Top of DOCUMENT EXCERPT
Welcome to Edition 7.17 of the Rocket Report! Next week marks 10 years since one of the more spectacular launch failures of this century. On October 28, 2014, an Antares rocket, then operated by Orbital Sciences, suffered an engine failure six seconds after liftoff from Virginia and crashed back onto the pad in a fiery twilight explosion. I was there and won't forget seeing the rocket falter just above the pad, being shaken by the deafening blast, and then running for cover. The Antares rocket is often an afterthought in the space industry, but it has an interesting backstory touching on international geopolitics, space history, and novel engineering. Now, Northrop Grumman and Firefly Aerospace are developing a new version of Antares.

As always, we welcome reader submissions. If you don't want to miss an issue, please subscribe using the box below (the form will not appear on AMP-enabled versions of the site). Each report will include information on small-, medium-, and heavy-lift rockets as well as a quick look ahead at the next three launches on the calendar.

Astra gets a lifeline from DOD. Astra, the launch startup that was taken private again earlier this year for a sliver of its former value, has landed a new contract with the Defense Innovation Unit (DIU) to support the development of a next-gen launch system for time-sensitive space missions, TechCrunch reports. The contract, which the DIU awarded under its Novel Responsive Space Delivery (NRSD) program, has a maximum value of $44 million. The money will go toward the continued development of Astra’s Launch System 2, designed to perform rapid, ultra-low-cost launches.
Bottom of DOCUMENT EXCERPT
WHAT THIS EXERCISE ASKS:
• a. Repeat the part of the Rocket Report excerpt starting at "Welcome to Edition" and ending at "version of Antares.".
• b. Answer these questions from the Rocket Report excerpt:
(i) On what date did the Antares rocket suffer its engine failure?
(ii) Which sizes of rockets does each report cover?
(iii) Under which DIU program was Astra's contract awarded?
Use only the Rocket Report excerpt to respond.
Top of MATERIAL PROVIDED
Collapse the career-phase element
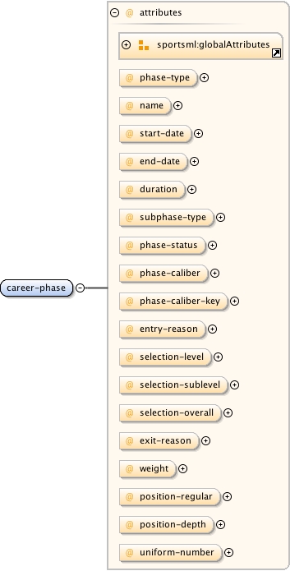This screenshot has height=571, width=304. coord(80,288)
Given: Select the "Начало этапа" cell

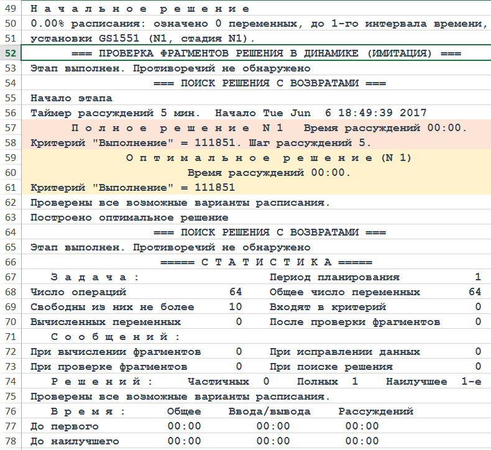Looking at the screenshot, I should 71,98.
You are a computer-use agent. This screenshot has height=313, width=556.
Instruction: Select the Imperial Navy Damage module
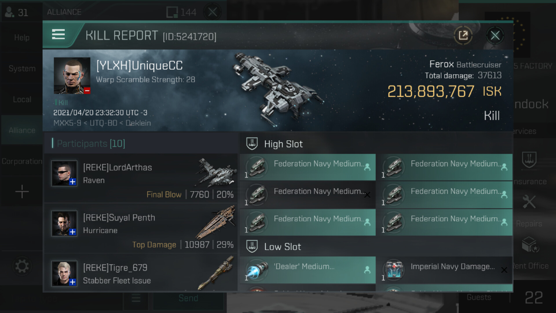click(x=446, y=270)
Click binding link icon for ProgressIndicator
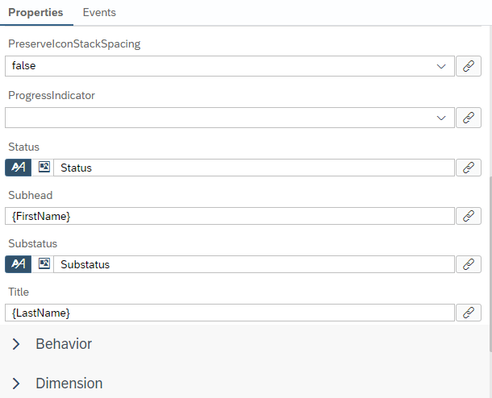This screenshot has height=398, width=492. coord(469,118)
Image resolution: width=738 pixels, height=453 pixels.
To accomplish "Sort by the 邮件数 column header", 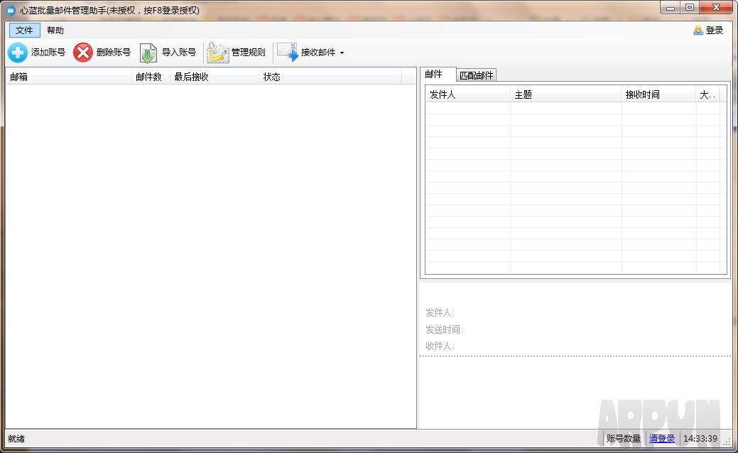I will 148,77.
Bottom of MATERIAL PROVIDED
REPLIES:
• a.
Welcome to Edition 7.17 of the Rocket Report! Next week marks 10 years since one of the more spectacular launch failures of this century. On October 28, 2014, an Antares rocket, then operated by Orbital Sciences, suffered an engine failure six seconds after liftoff from Virginia and crashed back onto the pad in a fiery twilight explosion. I was there and won't forget seeing the rocket falter just above the pad, being shaken by the deafening blast, and then running for cover. The Antares rocket is often an afterthought in the space industry, but it has an interesting backstory touching on international geopolitics, space history, and novel engineering. Now, Northrop Grumman and Firefly Aerospace are developing a new version of Antares.

• b.
(i) October 28, 2014
(ii) Small-, medium-, and heavy-lift rockets
(iii) The Novel Responsive Space Delivery (NRSD) program